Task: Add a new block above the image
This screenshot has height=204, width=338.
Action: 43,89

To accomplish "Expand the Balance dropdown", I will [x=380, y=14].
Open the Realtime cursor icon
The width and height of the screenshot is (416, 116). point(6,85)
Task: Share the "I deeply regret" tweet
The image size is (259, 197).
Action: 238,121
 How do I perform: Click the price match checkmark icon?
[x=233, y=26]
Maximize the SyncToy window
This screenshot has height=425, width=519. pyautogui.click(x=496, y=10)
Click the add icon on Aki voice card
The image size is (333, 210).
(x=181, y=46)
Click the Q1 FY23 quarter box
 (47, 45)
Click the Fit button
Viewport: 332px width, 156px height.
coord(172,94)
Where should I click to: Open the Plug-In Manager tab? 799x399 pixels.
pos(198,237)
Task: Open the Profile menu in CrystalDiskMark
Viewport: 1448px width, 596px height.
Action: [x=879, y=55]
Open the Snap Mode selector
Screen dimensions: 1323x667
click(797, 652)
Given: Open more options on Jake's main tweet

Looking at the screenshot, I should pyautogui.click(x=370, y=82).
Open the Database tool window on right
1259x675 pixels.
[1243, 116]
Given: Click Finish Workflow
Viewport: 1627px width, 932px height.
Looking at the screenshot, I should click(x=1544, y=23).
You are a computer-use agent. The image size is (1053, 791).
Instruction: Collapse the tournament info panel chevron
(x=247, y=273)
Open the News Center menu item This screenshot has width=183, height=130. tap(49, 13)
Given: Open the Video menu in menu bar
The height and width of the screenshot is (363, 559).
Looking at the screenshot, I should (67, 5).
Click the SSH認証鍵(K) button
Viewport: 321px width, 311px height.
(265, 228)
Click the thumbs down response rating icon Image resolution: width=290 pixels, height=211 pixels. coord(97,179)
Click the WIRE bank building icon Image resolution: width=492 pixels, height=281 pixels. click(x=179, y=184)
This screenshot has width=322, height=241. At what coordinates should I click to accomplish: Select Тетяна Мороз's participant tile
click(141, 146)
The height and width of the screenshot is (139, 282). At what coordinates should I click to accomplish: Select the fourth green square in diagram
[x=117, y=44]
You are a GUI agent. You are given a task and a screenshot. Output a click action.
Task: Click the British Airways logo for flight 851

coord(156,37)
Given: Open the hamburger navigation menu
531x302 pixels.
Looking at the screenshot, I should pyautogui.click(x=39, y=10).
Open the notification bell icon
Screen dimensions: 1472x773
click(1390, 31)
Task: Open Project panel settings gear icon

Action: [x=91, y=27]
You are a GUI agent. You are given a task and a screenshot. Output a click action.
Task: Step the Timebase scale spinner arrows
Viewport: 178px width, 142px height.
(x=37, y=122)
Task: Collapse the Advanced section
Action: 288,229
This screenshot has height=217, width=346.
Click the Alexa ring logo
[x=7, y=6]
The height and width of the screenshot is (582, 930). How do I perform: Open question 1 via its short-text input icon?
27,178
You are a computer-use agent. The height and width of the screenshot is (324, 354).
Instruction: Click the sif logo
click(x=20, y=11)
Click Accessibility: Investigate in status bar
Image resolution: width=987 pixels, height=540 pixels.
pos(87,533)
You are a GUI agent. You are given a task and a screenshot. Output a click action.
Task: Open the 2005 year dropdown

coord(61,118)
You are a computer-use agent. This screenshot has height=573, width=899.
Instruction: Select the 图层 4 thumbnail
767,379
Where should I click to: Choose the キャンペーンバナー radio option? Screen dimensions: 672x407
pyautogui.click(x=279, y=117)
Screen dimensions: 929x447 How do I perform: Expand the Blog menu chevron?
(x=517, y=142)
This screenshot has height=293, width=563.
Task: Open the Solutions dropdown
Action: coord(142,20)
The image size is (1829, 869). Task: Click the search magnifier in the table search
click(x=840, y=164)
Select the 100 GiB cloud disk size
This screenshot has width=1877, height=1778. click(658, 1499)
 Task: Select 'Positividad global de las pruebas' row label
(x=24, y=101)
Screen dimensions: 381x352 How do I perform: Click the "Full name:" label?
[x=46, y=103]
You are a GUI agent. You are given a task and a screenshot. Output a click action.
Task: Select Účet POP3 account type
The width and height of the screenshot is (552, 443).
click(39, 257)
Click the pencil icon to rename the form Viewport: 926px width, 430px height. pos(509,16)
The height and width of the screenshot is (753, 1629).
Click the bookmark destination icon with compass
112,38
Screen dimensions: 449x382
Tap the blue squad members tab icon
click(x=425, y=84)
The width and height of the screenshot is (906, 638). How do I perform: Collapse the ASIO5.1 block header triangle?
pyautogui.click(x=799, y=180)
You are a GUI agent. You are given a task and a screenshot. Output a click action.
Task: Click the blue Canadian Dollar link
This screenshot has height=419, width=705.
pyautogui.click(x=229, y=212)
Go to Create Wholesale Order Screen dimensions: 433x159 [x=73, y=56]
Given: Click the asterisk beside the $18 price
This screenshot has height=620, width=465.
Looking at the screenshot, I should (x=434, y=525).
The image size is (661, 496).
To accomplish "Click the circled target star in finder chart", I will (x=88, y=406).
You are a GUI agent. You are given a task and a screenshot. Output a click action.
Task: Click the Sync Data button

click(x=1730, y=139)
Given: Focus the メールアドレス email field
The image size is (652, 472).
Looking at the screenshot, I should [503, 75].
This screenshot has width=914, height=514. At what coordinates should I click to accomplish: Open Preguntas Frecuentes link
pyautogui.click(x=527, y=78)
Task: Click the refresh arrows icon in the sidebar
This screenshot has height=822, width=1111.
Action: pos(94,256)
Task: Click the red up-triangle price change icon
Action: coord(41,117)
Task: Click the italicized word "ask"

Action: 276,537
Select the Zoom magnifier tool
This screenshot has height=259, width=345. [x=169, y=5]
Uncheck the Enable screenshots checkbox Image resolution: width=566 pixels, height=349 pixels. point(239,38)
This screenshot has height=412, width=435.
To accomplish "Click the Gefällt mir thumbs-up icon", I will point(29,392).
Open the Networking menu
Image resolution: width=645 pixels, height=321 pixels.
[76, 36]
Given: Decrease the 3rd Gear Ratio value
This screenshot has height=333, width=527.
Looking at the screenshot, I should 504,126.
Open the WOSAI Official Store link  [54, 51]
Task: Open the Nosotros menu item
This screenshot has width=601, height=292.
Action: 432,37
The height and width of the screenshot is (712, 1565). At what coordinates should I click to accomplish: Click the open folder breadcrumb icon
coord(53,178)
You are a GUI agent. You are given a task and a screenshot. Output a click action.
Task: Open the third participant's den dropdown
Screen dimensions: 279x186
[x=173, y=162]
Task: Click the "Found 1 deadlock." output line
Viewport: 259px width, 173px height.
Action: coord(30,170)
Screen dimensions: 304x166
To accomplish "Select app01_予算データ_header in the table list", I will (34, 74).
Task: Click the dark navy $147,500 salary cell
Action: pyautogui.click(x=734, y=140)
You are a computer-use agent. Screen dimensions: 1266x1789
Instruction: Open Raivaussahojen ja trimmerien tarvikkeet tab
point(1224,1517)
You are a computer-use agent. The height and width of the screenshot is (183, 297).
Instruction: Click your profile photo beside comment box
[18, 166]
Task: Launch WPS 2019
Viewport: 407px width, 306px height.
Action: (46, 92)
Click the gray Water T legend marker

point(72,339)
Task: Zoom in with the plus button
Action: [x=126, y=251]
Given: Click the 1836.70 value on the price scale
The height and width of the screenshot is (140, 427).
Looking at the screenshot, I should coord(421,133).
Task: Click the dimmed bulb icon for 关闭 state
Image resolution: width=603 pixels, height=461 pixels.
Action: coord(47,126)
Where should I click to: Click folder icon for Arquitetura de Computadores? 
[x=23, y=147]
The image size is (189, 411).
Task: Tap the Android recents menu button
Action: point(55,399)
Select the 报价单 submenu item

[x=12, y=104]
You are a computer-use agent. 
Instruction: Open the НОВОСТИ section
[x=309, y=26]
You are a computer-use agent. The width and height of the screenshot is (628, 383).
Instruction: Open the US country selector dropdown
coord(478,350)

YOUR TASK »
In the entries above, find every line holding the word "computer" and copy it out.

OUTPUT FOR THIS EXERCISE »
You are a computer-use agent. The image size is (1053, 791).
You are a computer-use agent. The height and width of the screenshot is (324, 354).
You are a computer-use agent. This screenshot has height=573, width=899.
You are a computer-use agent. Screen dimensions: 1266x1789
You are a computer-use agent. The height and width of the screenshot is (183, 297).
You are a computer-use agent. 
You are a computer-use agent. The width and height of the screenshot is (628, 383).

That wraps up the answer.